In Jia Tolentino’s essay on her Houston experience with drugs and megachurch Christianity, she traverses the disturbing yet revealing valley between her religious experiences and the institution (the Repentagon, as she calls it) that was far too interested in everything but. The Righteous Gemstones, Danny McBride’s vulgar skewering of corporate religion, threads the broad theatrical links between televangelists, pro wrestlers and organized criminals. Attempting to take its place alongside these variously comical examinations of the health and wealth gospel, writer/director Adamma Ebo’s feature debut (expanded from her and producer sister Adanne’s short), Honk for Jesus. Save Your Soul. shines its glorious light down upon new corners of the phenomenon, but its formal and satirical strategies flicker in the face of a dark subject that deserves an equally ridiculous critique.
Inside of Honk for Jesus. Save Your Soul., which looks at Pastor Lee-Curtis Childs (Sterling K. Brown) and first lady Trinitie Childs (Regina Hall), the regents of Southern Baptist megachurch Wander To Greater Paths, there is a warring pair of movies. First, there’s a faux documentary about the pair reopening their enterprise after a sex scandal shut them down. It’s bright and gaudy and with all the formal fixings you’d expect: Quick, handheld zooms on reactions and jokes based on multiple takes, talking-head framing and identifying captions.
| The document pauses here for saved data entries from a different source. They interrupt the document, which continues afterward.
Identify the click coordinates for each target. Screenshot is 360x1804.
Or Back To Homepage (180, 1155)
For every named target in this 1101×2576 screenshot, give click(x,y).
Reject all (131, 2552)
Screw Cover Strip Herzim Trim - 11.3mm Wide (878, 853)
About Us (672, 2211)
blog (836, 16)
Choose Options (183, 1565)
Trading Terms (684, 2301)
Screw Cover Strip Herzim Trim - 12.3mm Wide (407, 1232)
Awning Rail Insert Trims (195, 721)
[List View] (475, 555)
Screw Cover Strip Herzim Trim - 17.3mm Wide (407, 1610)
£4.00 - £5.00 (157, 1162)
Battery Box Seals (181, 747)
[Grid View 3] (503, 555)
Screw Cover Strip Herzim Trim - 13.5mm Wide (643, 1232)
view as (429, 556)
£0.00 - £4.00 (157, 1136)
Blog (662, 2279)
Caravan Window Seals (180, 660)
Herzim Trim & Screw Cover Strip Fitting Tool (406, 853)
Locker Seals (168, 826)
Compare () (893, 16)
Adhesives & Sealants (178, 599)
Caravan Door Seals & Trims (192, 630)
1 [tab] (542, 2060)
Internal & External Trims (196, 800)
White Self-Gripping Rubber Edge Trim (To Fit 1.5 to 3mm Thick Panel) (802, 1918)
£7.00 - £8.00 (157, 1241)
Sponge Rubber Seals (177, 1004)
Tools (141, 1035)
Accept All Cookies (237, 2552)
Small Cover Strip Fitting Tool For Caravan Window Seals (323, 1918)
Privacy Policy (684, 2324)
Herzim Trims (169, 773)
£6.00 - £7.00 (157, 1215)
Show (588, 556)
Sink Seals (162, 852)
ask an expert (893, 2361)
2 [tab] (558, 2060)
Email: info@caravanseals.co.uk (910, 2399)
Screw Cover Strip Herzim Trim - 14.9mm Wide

Then, there’s the “real” movie. The aspect ratio extends from the mock doc’s boxy fullscreen to a dramatic wide, losing its glossy sheen and showing the Childs beyond their godly veneers. How the two formats interact starts as a point-counterpoint, showing how it really is after assessing the imperfect façade, then becomes seemingly random at times. It loses the plot just as quickly as the film itself, leaving its capable central duo preaching not even to the choir.